Chi l’avrebbe mai detto che una delle peggiori pugnalate alla schiena per George W. Bush sarebbe arrivata proprio dal suo prediletto Ministro della Difesa Donald Rumsfeld? Eppure sembra che sia così.
Sta infatti per uscire l’autobiografia di Donald Rumsfeld, intitolata “Known and Unknown” (“Cose note e cose sconosciute”), della quale il
Washington Post ha pubblicato in anticipo qualche stralcio.
Fra questi, c’è l’affermazione secondo cui Bush avrebbe chiesto a Rumsfeld “di verificare i piani di invasione dell’Iraq dopo soli 15 giorni dagli attentati dell’11 settembre”. Nella propria autobiografia invece, l’ex-presidente Bush scrive di aver fatto quella richiesta a Rumsfeld solo sei settimane dopo.

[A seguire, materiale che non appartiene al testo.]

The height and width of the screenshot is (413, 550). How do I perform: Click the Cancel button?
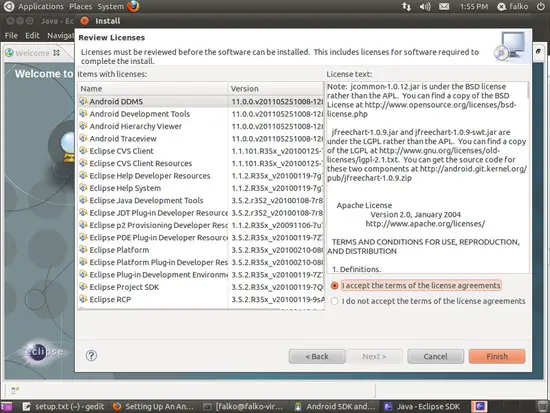[x=435, y=357]
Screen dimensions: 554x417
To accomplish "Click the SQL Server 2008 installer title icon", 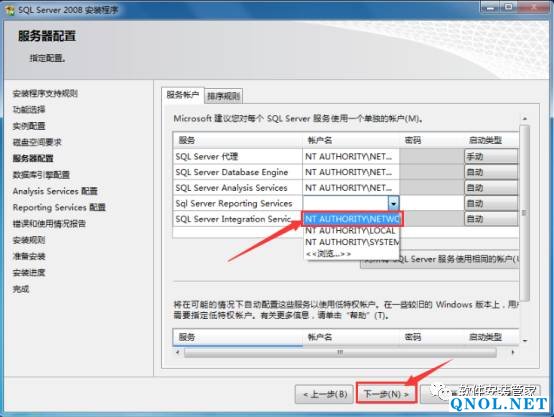I will 10,10.
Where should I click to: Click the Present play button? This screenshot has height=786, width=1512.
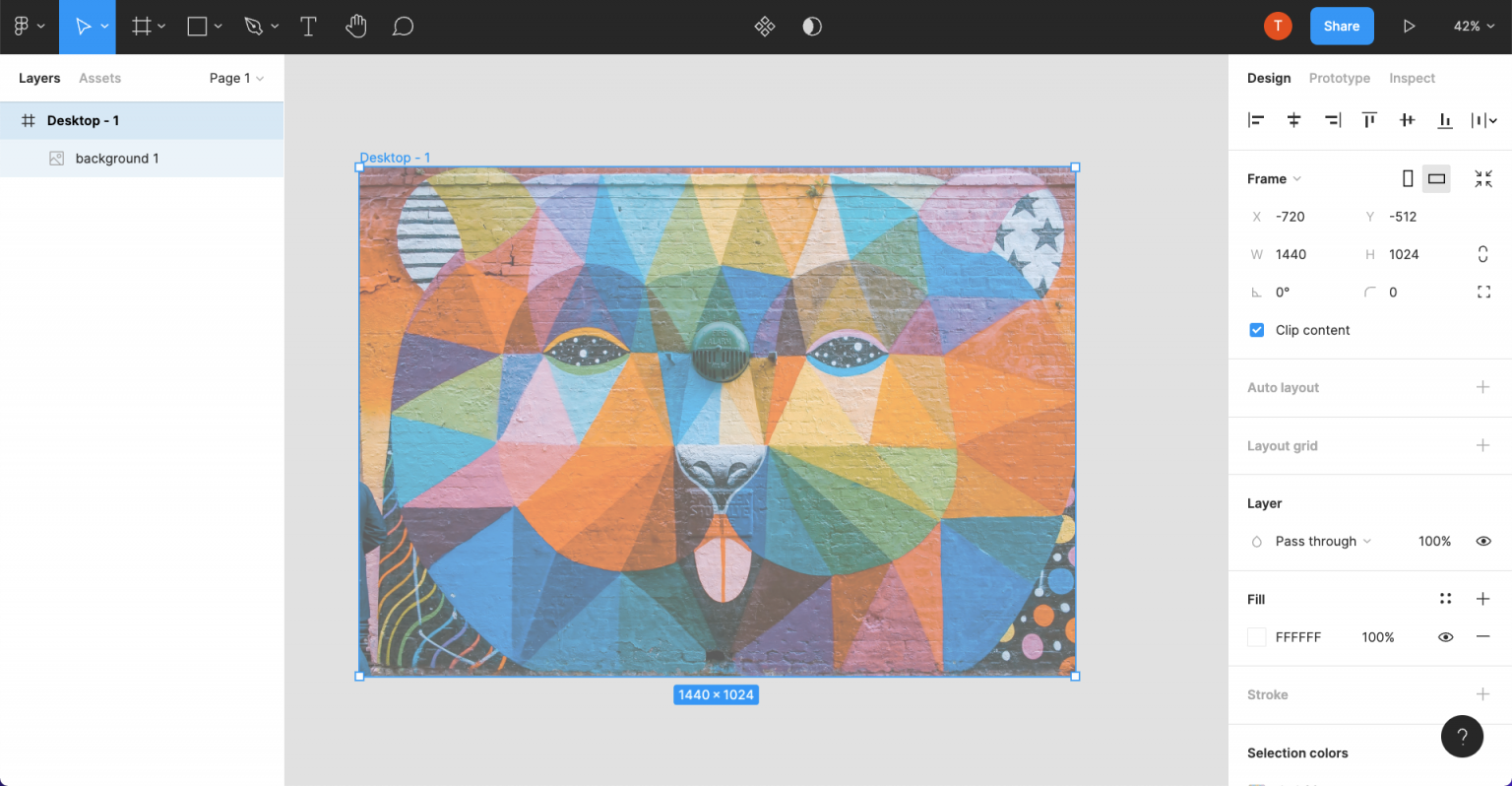(x=1409, y=27)
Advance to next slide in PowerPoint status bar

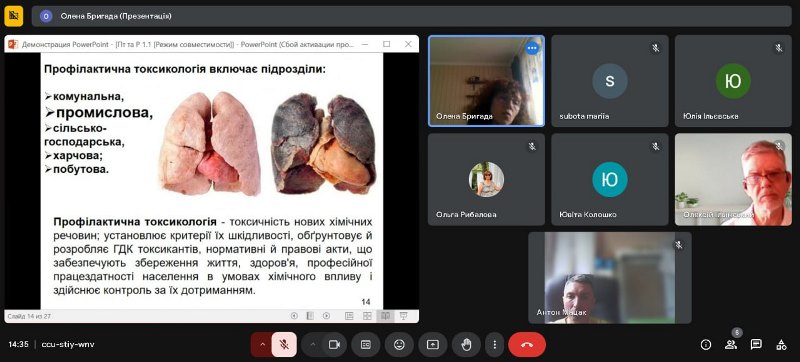tap(326, 316)
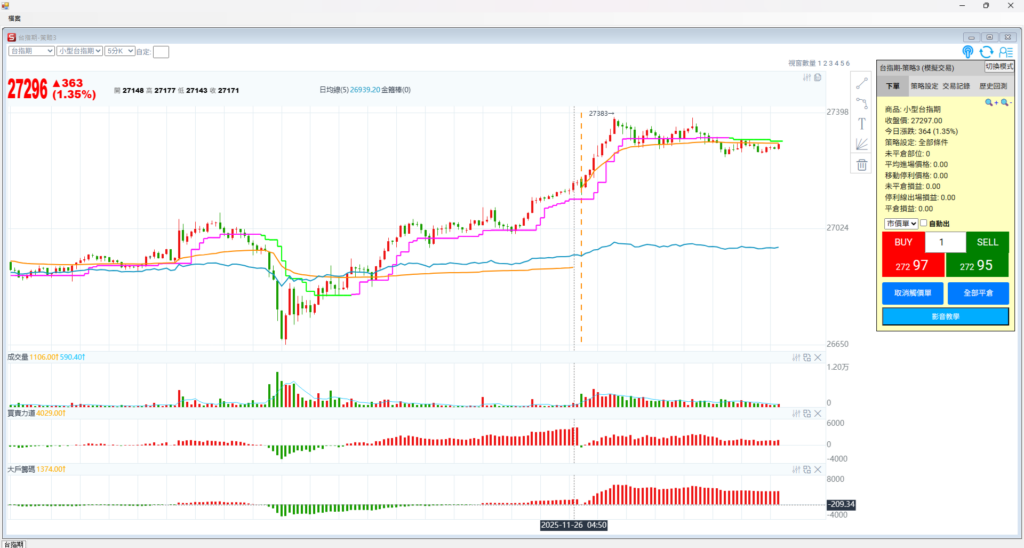Click the blue broadcast signal icon
Viewport: 1024px width, 548px height.
pyautogui.click(x=967, y=52)
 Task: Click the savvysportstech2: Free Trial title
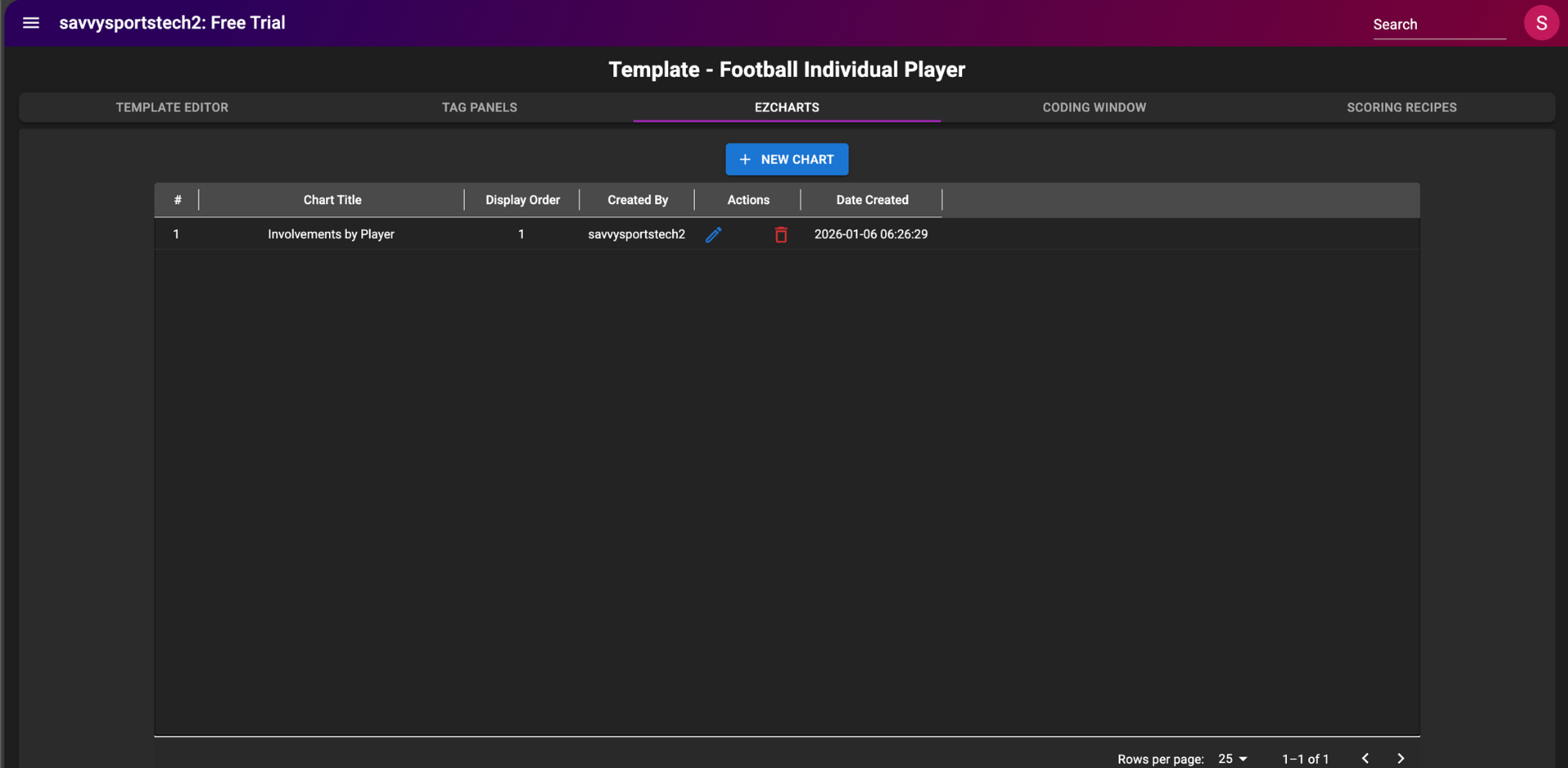[x=172, y=23]
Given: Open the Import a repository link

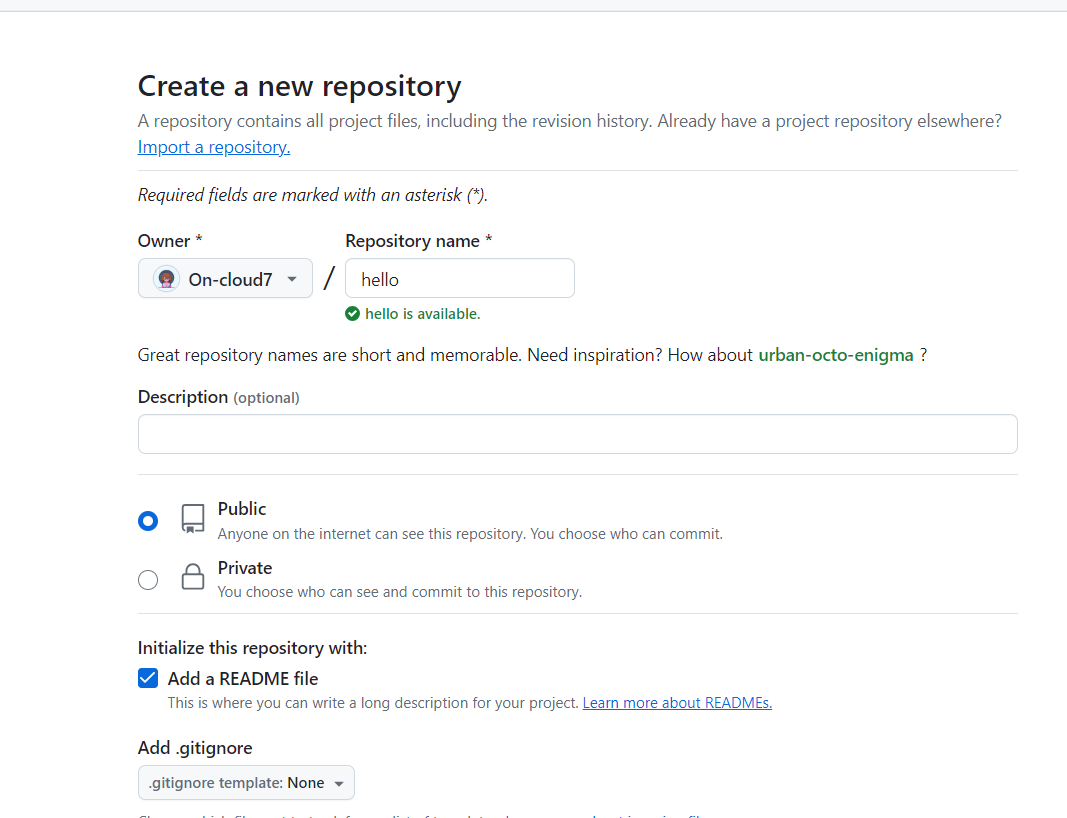Looking at the screenshot, I should pos(214,147).
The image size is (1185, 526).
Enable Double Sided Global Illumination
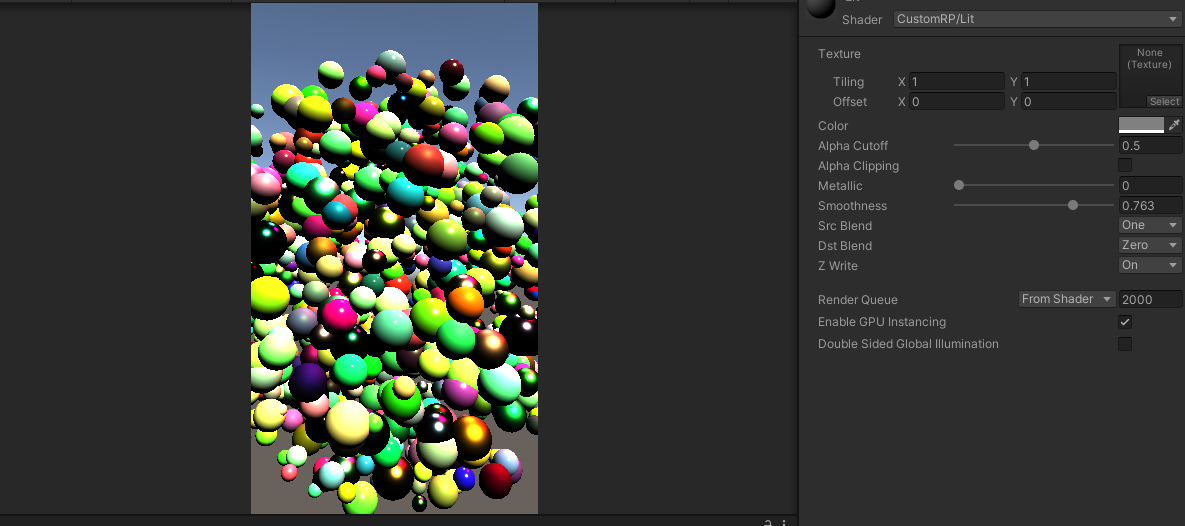point(1125,344)
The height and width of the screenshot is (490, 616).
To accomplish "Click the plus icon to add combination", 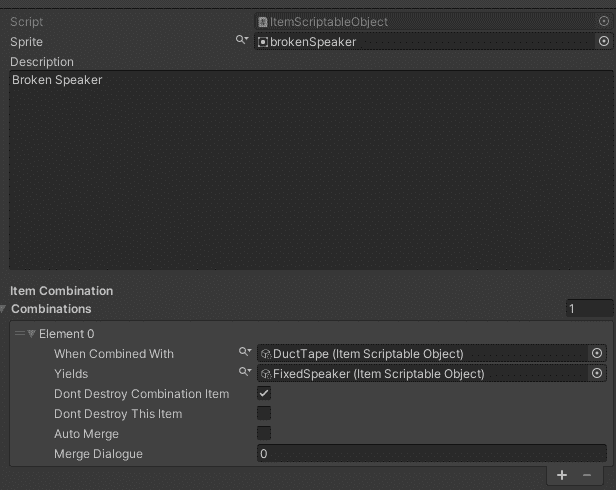I will point(562,475).
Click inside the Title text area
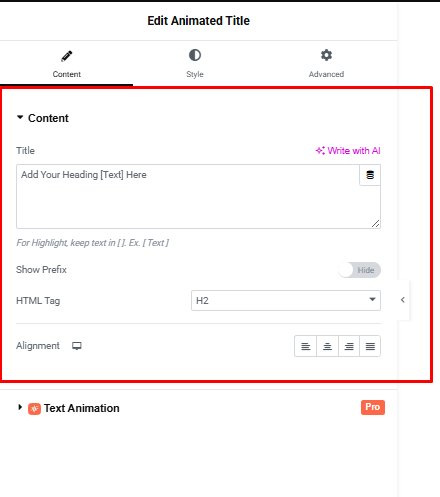Image resolution: width=440 pixels, height=497 pixels. [188, 197]
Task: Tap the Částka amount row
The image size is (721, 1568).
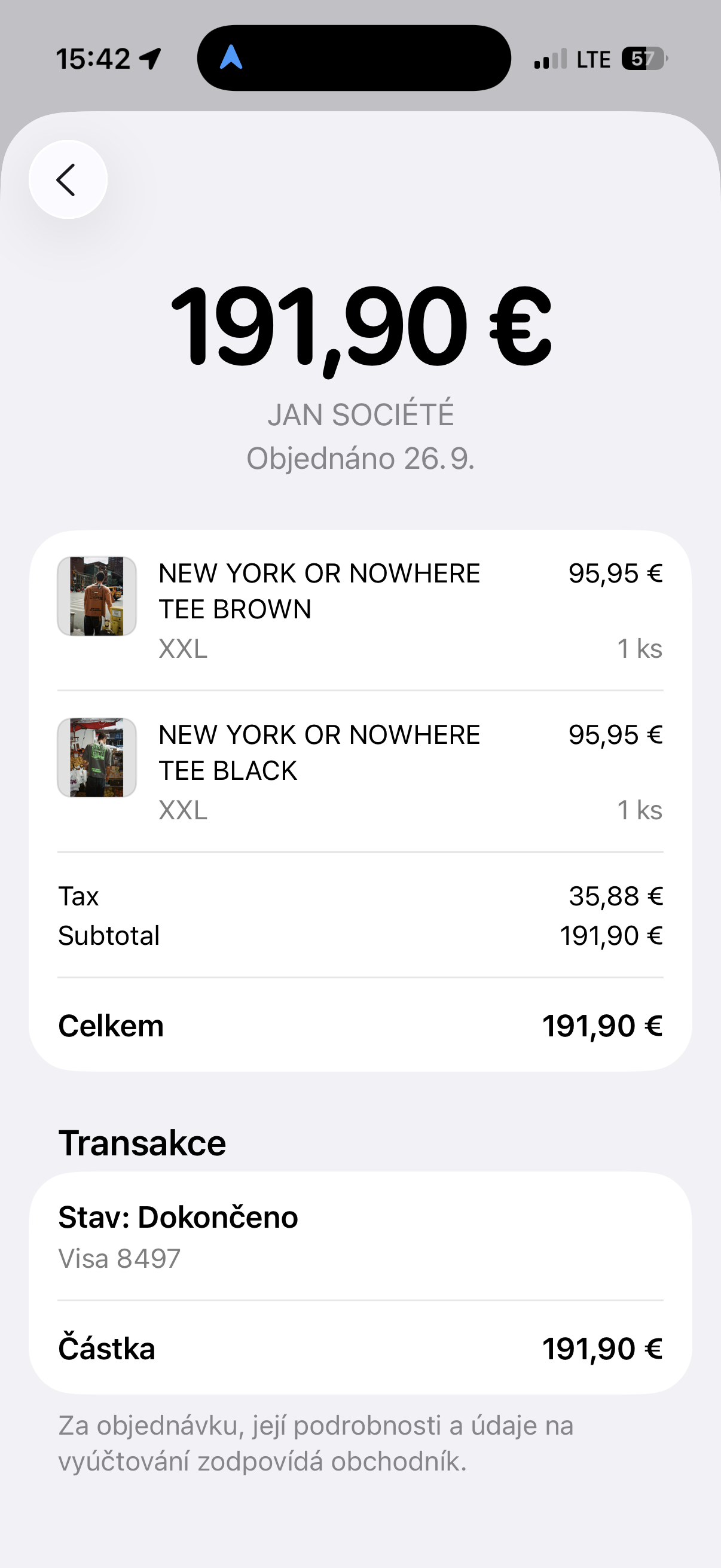Action: point(360,1349)
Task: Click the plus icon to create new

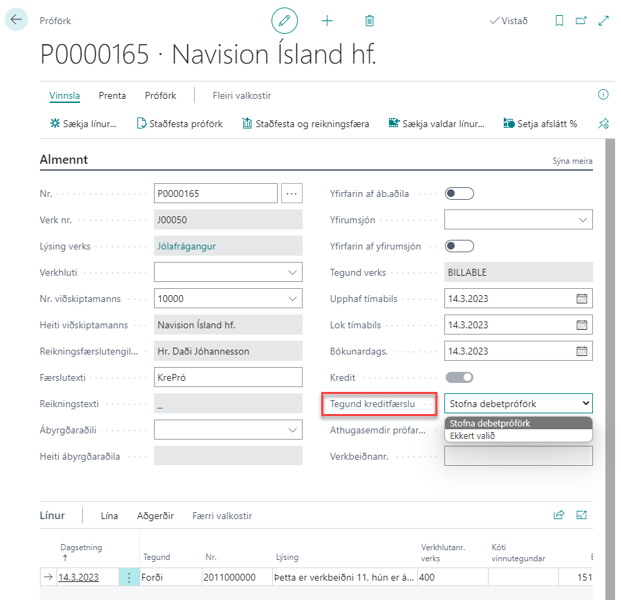Action: coord(327,21)
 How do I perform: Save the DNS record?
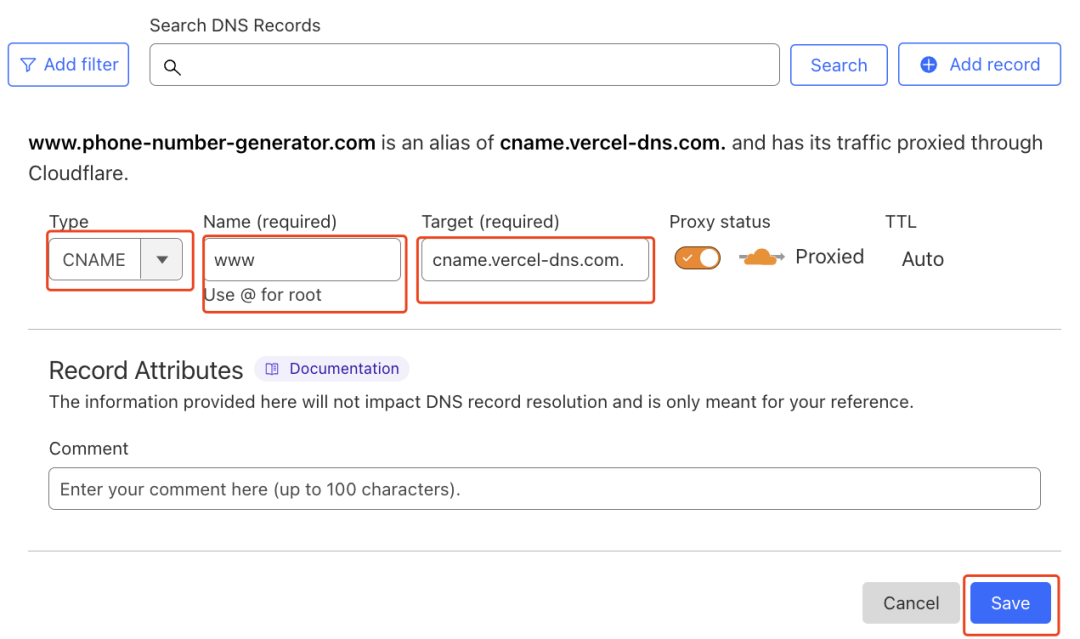tap(1010, 603)
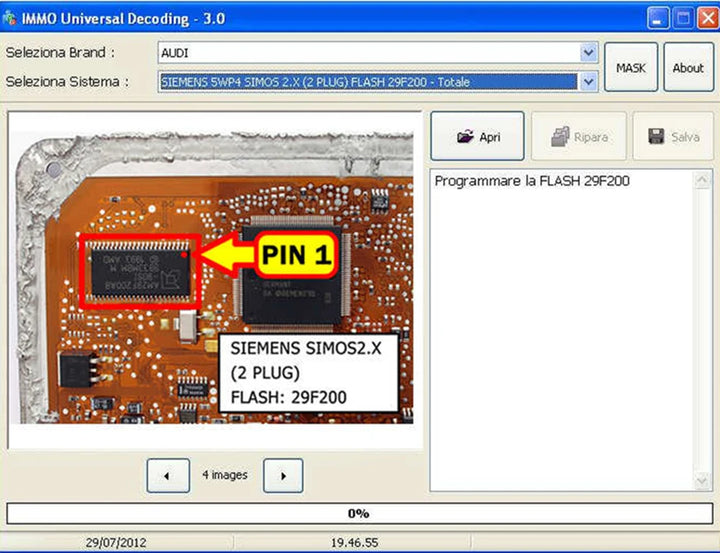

Sembra una differenza da poco, ma due settimane dopo l’11 di settembre l’Afghanistan non era ancora stato nemmeno invaso, e la notizia che già si stesse preparando la guerra all’Iraq rafforza decisamente l’ipotesi – per molti già una certezza - che gli attentati alle Torri Gemelle avessero come finalità ultima i pozzi di petrolio di Saddam Hussein.
Di notizie su questa inspiegabile fretta di aggredire l’Iraq – che in realtà risale almeno al febbraio del 2001 - ne avevamo già trovate in abbondanza, come documentato dallo spezzone che segue,
ma finora erano giunte da personaggi, come Richard Clarke o Paul O’Neil, che si erano dichiarati contrari alla strategia di aggressione americana in Iraq. Ora invece abbiamo la conferma diretta … … da parte di chi quell’invasione l’ha guidata dall’inizio alla fine, dopo averla pianificata fin nel minimo dettaglio. E’ peraltro curioso che Rumsfeld cerchi di addossare in qualche modo la colpa della guerra in Iraq a Bush, dicendo che “fu lui a chiamarlo”, quando sappiamo tutti benissimo da dove sia nato quel progetto di predominio globale chiamato PNAC.
Quando i neocons iniziarono a fare amicizia, Bush giocava ancora con le automobiline.
Altrettanto ambiguamente Rumsfeld riconosce, nella sua autobiografia, di aver sbagliato la strategia militare, quando afferma che “visto a posteriori, vi furono momenti in cui un numero maggiore di truppe sarebbe stato utile”. In realtà, era nata proprio da lui l’idea che il popolo iracheno si sarebbe gettato in ginocchio di fronte al “liberatore” americano, e fu lui il primo a rimanere di stucco quando si rese conto che gli iracheni avrebbero venduto cara la pelle, obbligando i soldati americani ad avanzare strada per strada, casa per casa e villaggio per villaggio.
Infine – come per riparare ad un danno causato – Rumsfeld ammette che “se esiste un rimorso, è quello di non aver dato le dimissioni dopo lo scandalo di Abu Grahib”. Naturalmente, nell’autobiografia si è dimenticato di dire che
fu lui l’ispiratore delle tecniche di tortura che divennero famose proprio con il caso di Abu Grahib.
E poi dicono che la schizofrenia è soltanto un’invenzione.